M. le duc d’Orléans l’aimoit et le goûtoit. Il le regardoit et tout ce qu’il faisoit comme l’ouvrage de sa création. Il aimoit de plus les voies extraordinaires et détournées, et il s’y attachoit d’autant plus volontiers, qu’il voyoit échapper les ressources devenues si nécessaires à l’État, et toutes les opérations ordinaires des finances. Ce goût du régent blessoit Noailles comme étant pris à ses dépens. Il vouloit être seul maître dans les finances. Law y avoit une partie indépendante. Cette partie plaisoit au régent, et Noailles qui le prétendoit gouverner et atteindre par là au premier ministère, dont il ne perdit jamais les vues ni l’espérance, trouvoit en Law un obstacle dans sa propre gestion, lui qui empiétoit tant qu’il pouvoit sur toutes celles des autres. Toutes ses bassesses sans fin et sans mesure prodiguées au maréchal de Villeroy n’avoient pu l’accoutumer à n’être que de nom à la tête du conseil des finances. Ainsi il protégeoit souvent Law contre lui, encore qu’il n’aimât pas au fond ce que le régent pouvoit rendre utile, et qu’il fomentât sous main les mouvements sourdement commencés du parlement, à qui il falloit des prétextes, et qui se proposoit bien de s’en faire un de la gestion des finances et de la singularité de celle de cet étranger.

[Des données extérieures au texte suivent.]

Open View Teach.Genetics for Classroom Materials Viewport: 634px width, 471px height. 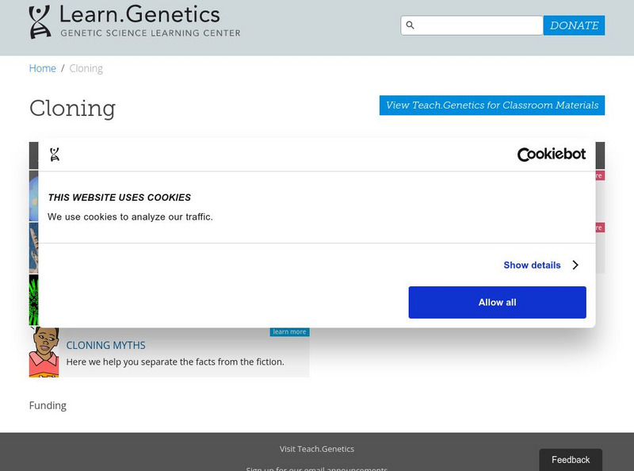(x=491, y=105)
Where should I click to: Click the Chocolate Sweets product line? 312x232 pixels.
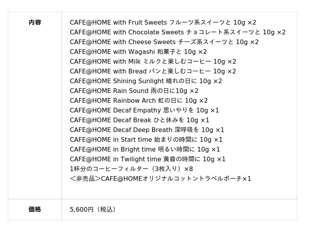[x=177, y=32]
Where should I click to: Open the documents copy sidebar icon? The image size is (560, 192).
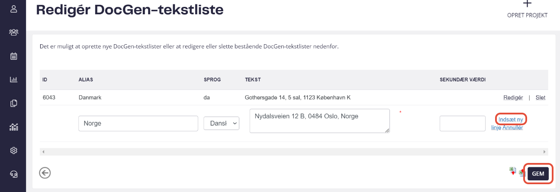[x=13, y=103]
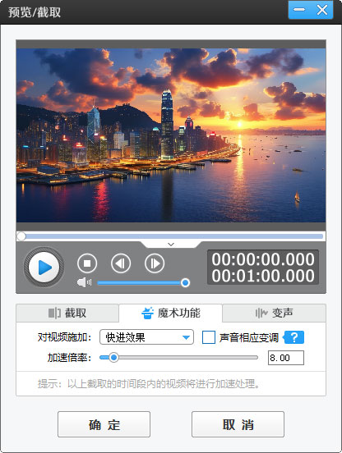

L’abbé Dubois, qui, pour regagner l’esprit de M. le duc d’Orléans, avoit eu besoin d’entours, ne se fut pas plutôt emparé de lui par ses négociations avec l’Angleterre et la Hollande, que ceux dont il s’étoit servi lui devinrent suspects dès que son crédit n’eut plus besoin du leur. Son plan alloit aussi au premier ministère. Il n’y vouloit point de concurrents ni de contradicteurs. Celui de tous qu’il craignoit davantage étoit le duc de Noailles, parce qu’il avoit le même dessein et bien d’autres moyens que lui pour s’y porter.